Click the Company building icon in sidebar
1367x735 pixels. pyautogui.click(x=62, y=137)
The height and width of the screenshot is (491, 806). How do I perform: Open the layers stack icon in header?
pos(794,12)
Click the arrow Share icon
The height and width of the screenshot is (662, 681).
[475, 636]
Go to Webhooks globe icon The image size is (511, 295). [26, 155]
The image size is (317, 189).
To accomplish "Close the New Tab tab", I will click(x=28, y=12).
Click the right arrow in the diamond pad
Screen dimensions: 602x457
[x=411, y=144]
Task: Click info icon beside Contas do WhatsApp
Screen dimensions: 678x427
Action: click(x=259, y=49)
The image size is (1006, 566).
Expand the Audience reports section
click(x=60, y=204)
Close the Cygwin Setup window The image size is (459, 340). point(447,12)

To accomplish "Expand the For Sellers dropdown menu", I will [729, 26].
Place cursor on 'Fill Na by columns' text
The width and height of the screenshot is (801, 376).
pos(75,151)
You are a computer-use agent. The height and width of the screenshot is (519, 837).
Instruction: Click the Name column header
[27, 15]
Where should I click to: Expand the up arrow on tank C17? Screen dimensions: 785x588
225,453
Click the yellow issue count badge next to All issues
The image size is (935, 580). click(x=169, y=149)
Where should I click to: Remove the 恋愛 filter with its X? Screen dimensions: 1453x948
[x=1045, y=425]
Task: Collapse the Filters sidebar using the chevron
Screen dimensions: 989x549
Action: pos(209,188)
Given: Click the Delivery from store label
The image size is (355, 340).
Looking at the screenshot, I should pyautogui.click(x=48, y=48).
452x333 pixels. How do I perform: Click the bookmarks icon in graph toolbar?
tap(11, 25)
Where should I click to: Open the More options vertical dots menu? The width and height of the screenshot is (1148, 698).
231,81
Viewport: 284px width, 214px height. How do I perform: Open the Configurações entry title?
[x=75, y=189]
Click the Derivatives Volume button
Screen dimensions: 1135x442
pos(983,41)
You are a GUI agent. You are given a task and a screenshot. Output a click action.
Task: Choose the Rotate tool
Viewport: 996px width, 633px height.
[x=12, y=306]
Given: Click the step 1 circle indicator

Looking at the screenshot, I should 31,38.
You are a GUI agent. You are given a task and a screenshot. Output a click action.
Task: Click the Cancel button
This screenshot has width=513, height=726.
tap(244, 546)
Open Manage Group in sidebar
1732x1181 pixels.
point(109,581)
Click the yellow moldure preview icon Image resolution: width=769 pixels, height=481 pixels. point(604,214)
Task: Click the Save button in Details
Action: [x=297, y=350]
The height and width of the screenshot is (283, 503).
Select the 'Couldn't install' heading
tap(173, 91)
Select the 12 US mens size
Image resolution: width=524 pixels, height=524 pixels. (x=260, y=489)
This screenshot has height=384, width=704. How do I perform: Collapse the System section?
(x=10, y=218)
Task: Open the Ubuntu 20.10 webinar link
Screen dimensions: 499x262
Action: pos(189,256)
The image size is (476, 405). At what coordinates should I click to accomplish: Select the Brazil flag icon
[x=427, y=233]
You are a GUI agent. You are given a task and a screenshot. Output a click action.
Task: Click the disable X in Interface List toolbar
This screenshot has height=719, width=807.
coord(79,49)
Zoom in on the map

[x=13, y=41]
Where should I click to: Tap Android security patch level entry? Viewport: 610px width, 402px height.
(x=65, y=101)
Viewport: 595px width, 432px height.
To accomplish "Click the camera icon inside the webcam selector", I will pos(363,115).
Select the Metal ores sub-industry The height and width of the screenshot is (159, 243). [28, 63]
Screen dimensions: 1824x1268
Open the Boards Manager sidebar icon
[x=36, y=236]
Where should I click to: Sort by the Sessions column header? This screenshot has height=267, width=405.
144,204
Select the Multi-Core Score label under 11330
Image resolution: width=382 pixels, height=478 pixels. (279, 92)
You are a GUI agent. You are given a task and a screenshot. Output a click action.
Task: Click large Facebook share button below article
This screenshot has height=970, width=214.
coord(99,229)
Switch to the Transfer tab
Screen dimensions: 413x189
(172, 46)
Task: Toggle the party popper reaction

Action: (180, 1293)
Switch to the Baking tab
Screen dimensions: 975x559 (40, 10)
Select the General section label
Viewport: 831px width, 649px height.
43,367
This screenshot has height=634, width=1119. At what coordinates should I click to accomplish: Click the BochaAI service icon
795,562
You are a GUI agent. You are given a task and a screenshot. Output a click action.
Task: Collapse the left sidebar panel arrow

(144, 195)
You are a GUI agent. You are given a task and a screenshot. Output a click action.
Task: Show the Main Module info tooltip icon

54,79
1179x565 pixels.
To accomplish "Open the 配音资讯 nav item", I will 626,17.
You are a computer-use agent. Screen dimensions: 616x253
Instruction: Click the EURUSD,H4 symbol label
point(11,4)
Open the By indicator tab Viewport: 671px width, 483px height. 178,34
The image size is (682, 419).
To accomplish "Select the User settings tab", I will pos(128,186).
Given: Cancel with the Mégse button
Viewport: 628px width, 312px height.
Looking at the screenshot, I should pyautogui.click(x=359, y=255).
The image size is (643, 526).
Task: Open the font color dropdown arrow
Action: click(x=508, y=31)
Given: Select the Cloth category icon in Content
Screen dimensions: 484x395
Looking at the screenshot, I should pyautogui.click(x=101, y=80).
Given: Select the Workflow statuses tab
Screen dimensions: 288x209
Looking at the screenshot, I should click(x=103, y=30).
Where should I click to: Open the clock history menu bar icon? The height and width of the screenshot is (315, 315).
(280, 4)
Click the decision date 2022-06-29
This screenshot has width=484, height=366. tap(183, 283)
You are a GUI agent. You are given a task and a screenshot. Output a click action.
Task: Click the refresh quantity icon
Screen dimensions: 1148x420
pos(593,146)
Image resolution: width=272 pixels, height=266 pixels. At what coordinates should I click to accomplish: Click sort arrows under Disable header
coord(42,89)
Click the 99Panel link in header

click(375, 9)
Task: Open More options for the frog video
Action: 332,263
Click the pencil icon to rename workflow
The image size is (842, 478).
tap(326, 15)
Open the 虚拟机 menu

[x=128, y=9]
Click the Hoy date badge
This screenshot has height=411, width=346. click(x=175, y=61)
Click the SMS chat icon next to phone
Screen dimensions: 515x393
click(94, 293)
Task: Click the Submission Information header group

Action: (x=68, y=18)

PROBLEM TO SOLVE: For each line above that carries the word "Cancel", copy it out.

EXPECTED ANSWER:
Task: Click the Cancel button
Given: Cancel with the Mégse button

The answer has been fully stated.